PAGE EXCERPT =>
** begin **
Ellig suggests that the SEC add another table to the new proxy disclosures—a table that would quantify total pay received in a given year.

The First Wave of Suggestions

Even before proxy statements reflecting the new disclosure format have begun reaching shareholders, HR executives and other experts have started to make recommendations in several areas:

Provide employee education. Given the possibility that employees will react to the new executive compensation disclosures with confusion or even anger, it makes sense to communicate the new regulations’ key points before the first proxy statement appears.

“Many employees will see a lot of zeroes in the proxy statement and not quite know what to do with those numbers,” Hellerman says. “This is a wonderful opportunity for the organization to explain to its employees how compensation works.”

Hellerman suggests that HR executives share portions of the proxy language with a trusted focus group to identify the sorts of questions and reactions the information may spark. Use those insights to craft an internal communication that paves the way for the proxy.

Ensure management collaboration. Get top executives together and talking about executive compensation—the sooner, the better—some say. The first step Hauder advises clients to take in complying with the new rules is to assemble a team of executives and outside experts who can gather and analyze all of the information required for the tables, the accompanying narratives and the CD&A.

Emphasize the need for quick action. Hanselman of Baker Hostetler cites an example of how long it can take to resolve compensation issues. She recently worked with a compensation committee to introduce a new feature to an existing design. The process took nearly 12 months, she says, because “every tweak the comp committee made in the interest of sound corporate governance affected accounting processes and the company’s financial statements. … I think there has to be a lot more communication on executive compensation among the top HR, finance and accounting, and legal executives.”

Support compensation committees. The CD&A “is intended to enable the investor to be a fly on the wall during compensation committee deliberations,” Olsen says. As such, the CD&A will help guide compensation committees as they “think through the strategic and competitive rationales for their decisions, and to ensure some consistency in their reasoning,” he adds.
** end **
SOURCE EXCERPT =>
** begin **
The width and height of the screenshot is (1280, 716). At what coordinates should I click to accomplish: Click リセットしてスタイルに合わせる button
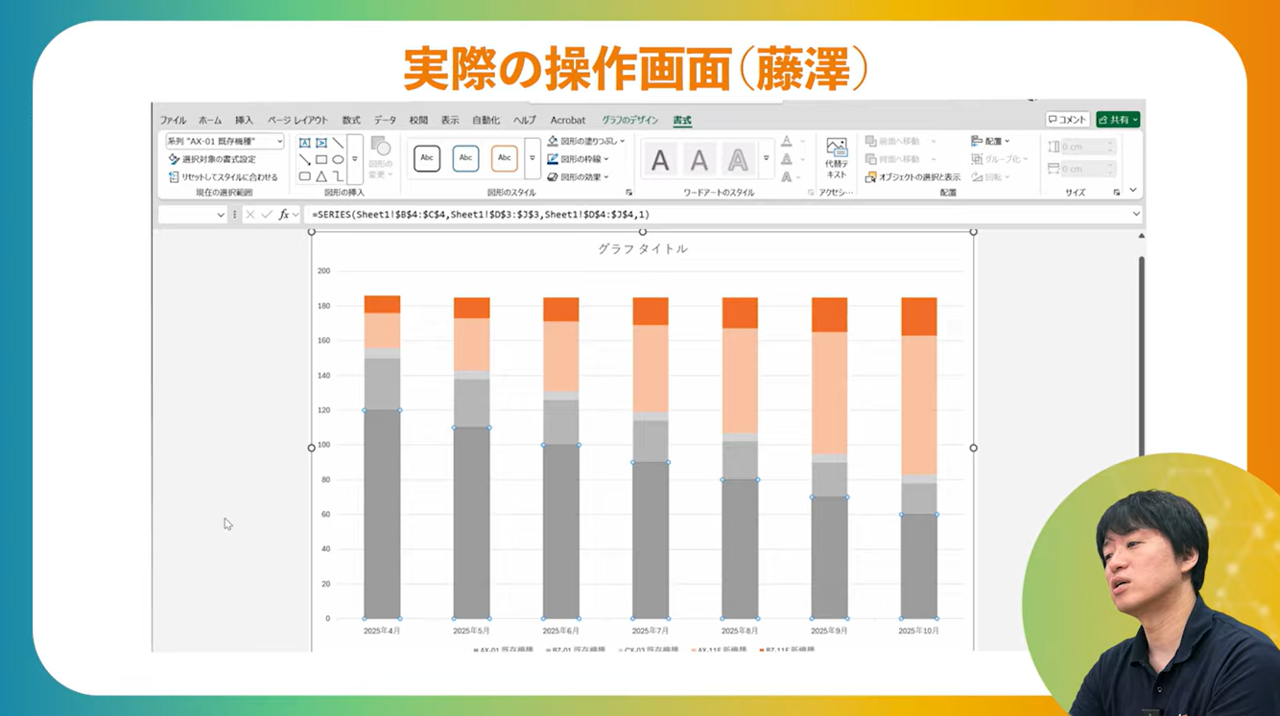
** end **
YOUR OBJECTIVE => How might the excerpt above on the new executive compensation disclosure rules go on after its final paragraph? Write the next part.

REPLY =>
Skilled HR executives, Hellerman says, can help guide compensation committee members to the best decisions by asking the right questions. “The HR head can really help compensation committees think through challenging issues,” she says.

John Mutch, a former compensation committee chair and founder of hedge fund MV Advisors LLC in Solana Beach, Calif., agrees. “If I were a comp committee head now, I would be talking to the head of HR to find out the real compensation story in this company,” he says. “I would want to know all cumulative compensation, and I would want to effectively benchmark that figure with the competition.”

A Challenge for HR

Although the new compensation disclosure rules will likely result in a reduction in the use of expensive perks in executive compensation, the rules are not expected to inspire across-the-board changes in executive compensation plan design. But many compensation experts do expect that publicly listed companies will continue to increase executive compensation vehicles, such as performance shares, that clearly link incentive pay to shareholder interests.

For HR, however, the impact of the new rules could be more significant. To the extent that HR collaborates with the compensation committee in complying with the new rules, it will elevate its profile within a rarified group of decision-makers, including the CEO, the CFO and members of the board.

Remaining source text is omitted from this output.